The Descent of Man is one of the most important books in the history of biology, but it is also one of the most baffling. A reader can be forgiven for wondering why the book exists at all. Twelve years earlier, Darwin had introduced the world to his theory of evolution withOn the Origin of Species by Means of Natural Selection. An account of how evolution produced humans would have made a splendid final chapter. And yet Darwin scrupulously avoided almost any mention of humans in the Origin of Species. When Darwin finally did turn his attention to mankind and wrote The Descent of Man, he produced a sprawling book that seems arranged to frustrate any attempt to read it all the way through.

Darwin buries the skeleton of his argument under fleshy folds of esoterica–the length of European shinbones, the habit rabbits have of stamping their feet in fear, lizard snouts, peacock feathers, the Egyptian custom of knocking out their front teeth. In fact, even the title of the book is misleading, because most of The Descent of Man is not in fact about man at all. Darwin dedicates over half of the book exclusively to the courtship of animals.

For all these frustrations, The Descent of Man marks a turning point in the history of science. It represents the first effort to trace the origin of human nature to a biologically realistic account of evolution. Darwin argued that the same natural processes that produced iris petals and scorpion tails also produced humanity’s noblest features, such as language and morality. Of course, like any book, The Descent of Man was the product of its time.
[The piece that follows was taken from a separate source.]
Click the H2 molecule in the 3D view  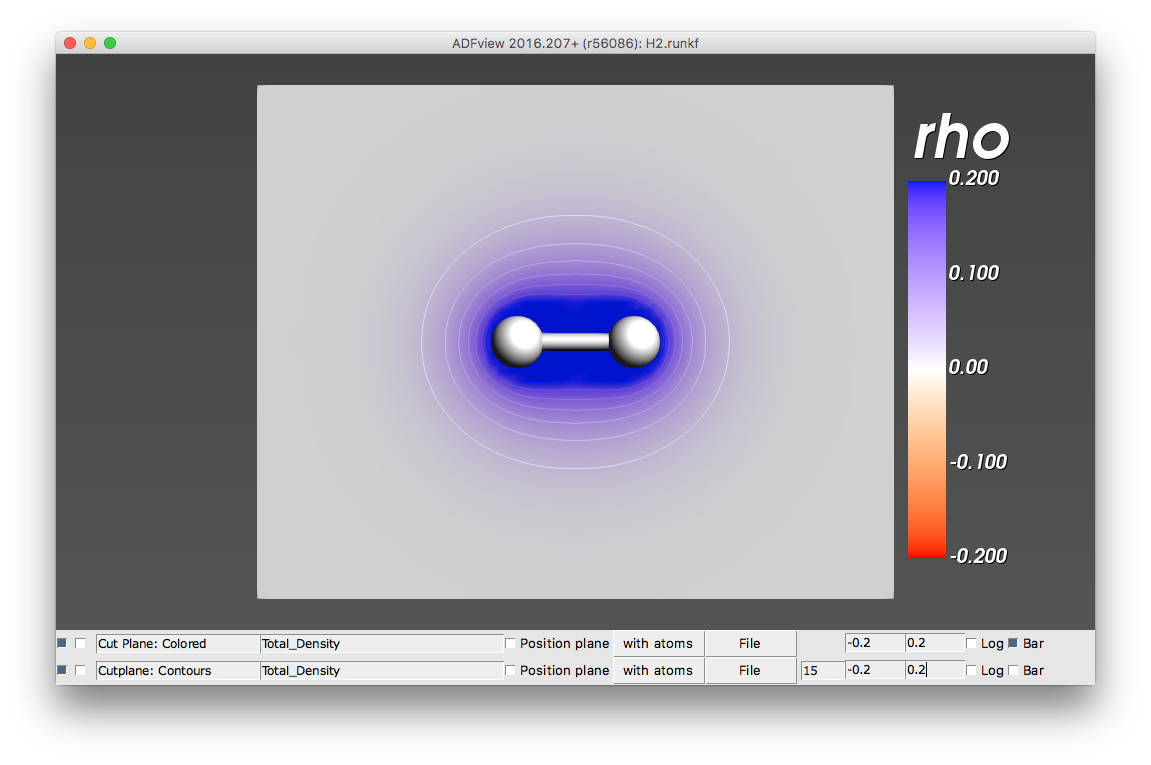pos(575,341)
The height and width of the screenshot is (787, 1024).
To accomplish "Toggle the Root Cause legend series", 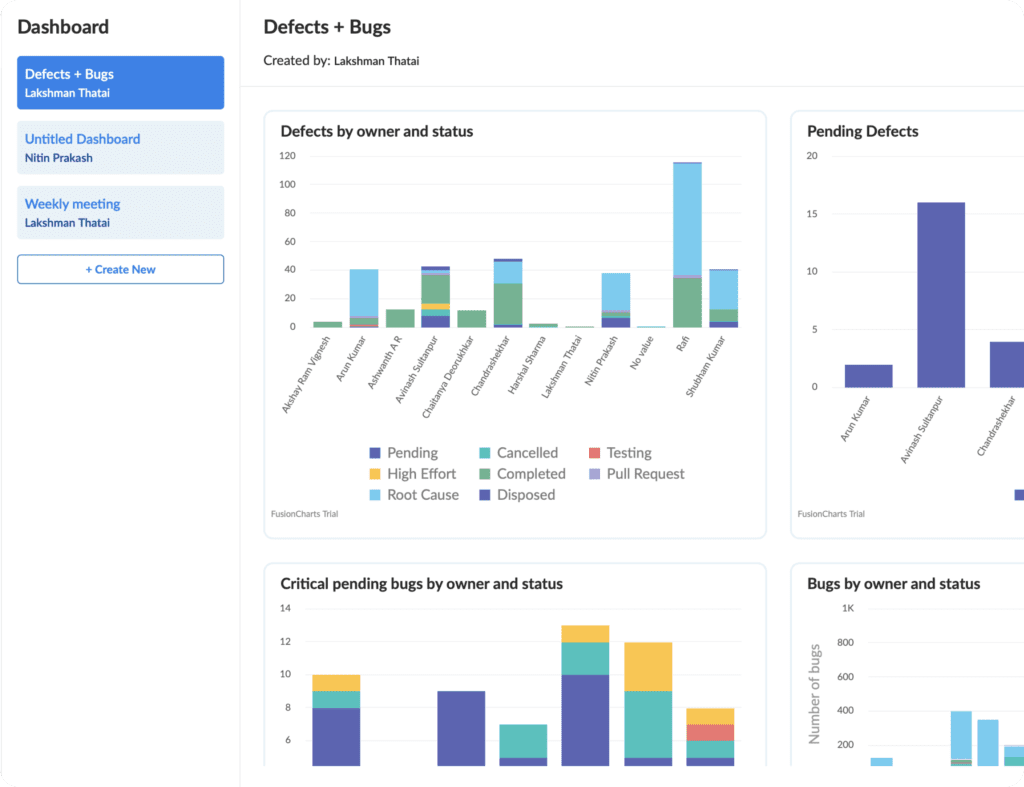I will 414,494.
It is deeply tinted by the prejudices and assumptions of Victorian England. Its picture of humanity is in some ways disturbingly obsolete. And yet over 130 years later it remains a living document. How many other books from 1871 appear regularly in the footnotes of papers published in the latest issues of scientific journals?
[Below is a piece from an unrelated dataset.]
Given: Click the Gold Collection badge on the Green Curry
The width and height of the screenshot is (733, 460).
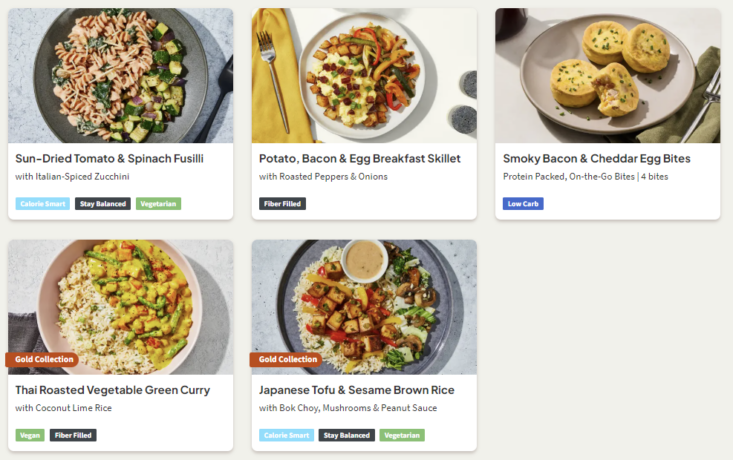Looking at the screenshot, I should (43, 359).
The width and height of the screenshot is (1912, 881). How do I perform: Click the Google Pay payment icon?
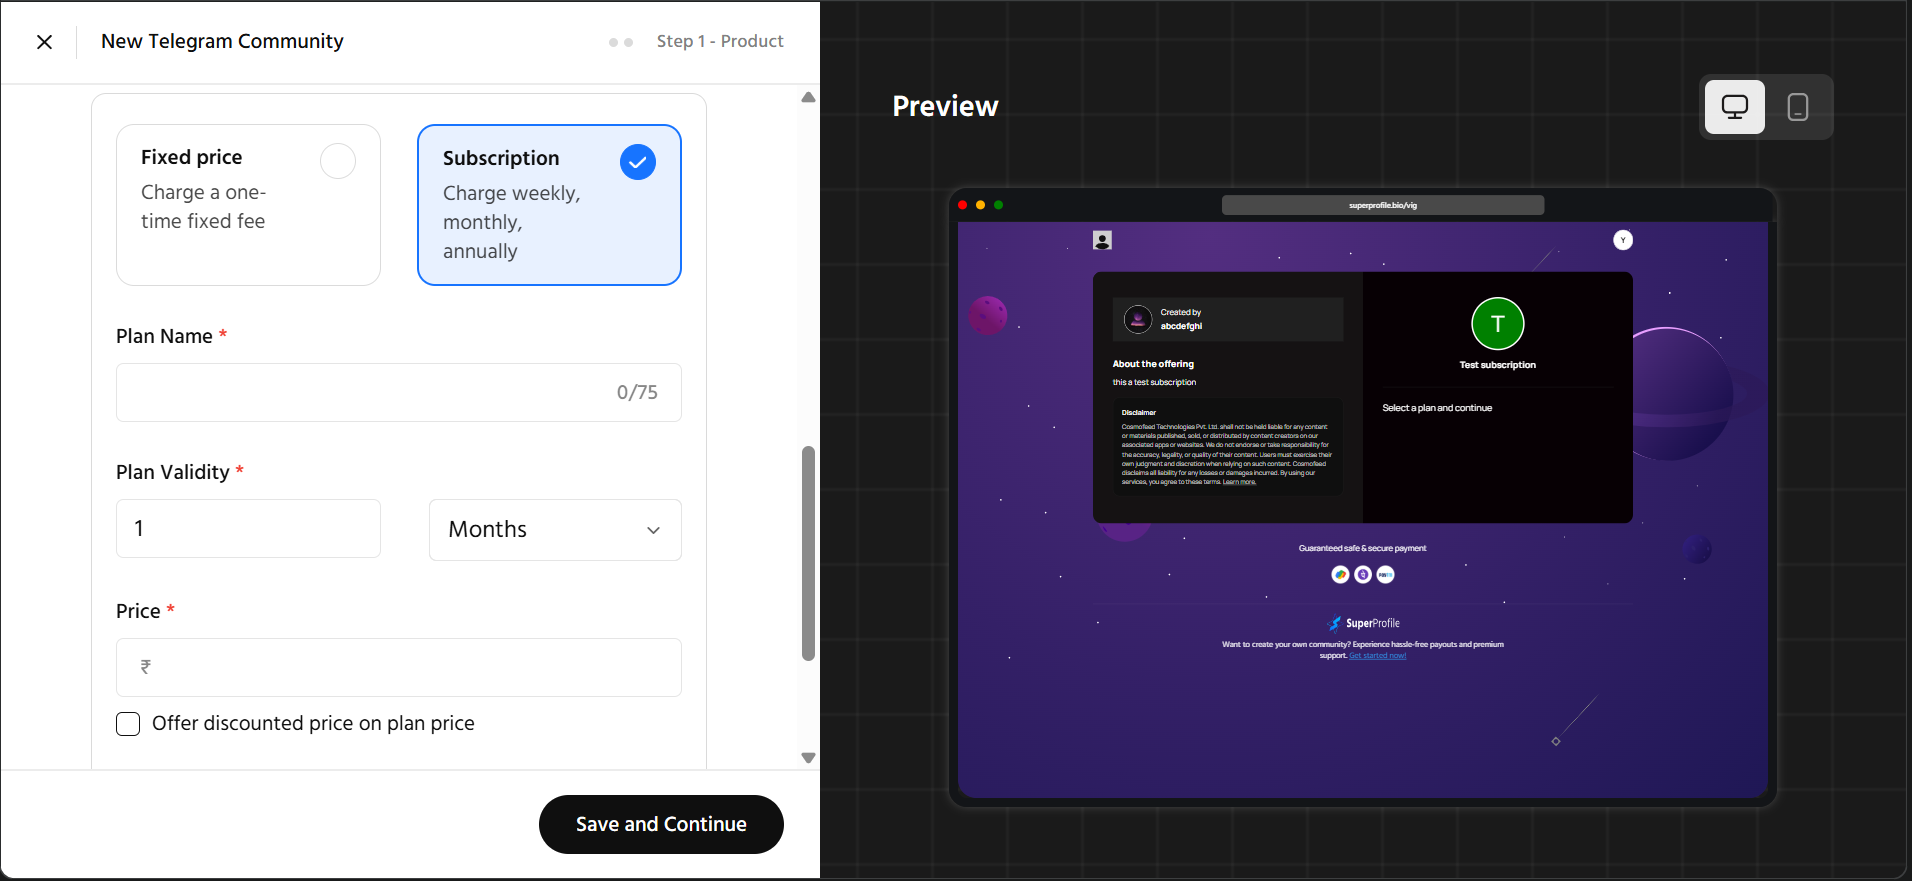point(1340,575)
This abridged edition will, I hope, give readers new to The Descent of Man an appreciation of its importance. Each excerpt I have selected represents one of the book’s major themes. To introduce them, I discuss the intellectual background to Darwin’s arguments, and then compare his ideas to the current understanding of human nature. The notion that Jenny the orangutan shared a common ancestor with a Victorian gentleman, for example, was outrageous in 1838, but today the evidence is overwhelming. Darwin made his original case by comparing the anatomy and behavior of humans and apes. Today scientists can compare humans and apes on the molecular level and put Darwin’s hypothesis to the test. If orangutans were kin to humans, you’d expect that their DNA would preserve traces of that kinship. And indeed it does. Human DNA bears distinctive sequences shared only by orangutans, gorillas, chimpanzees, and bonobos. Jenny and Darwin were two cousins in a cage.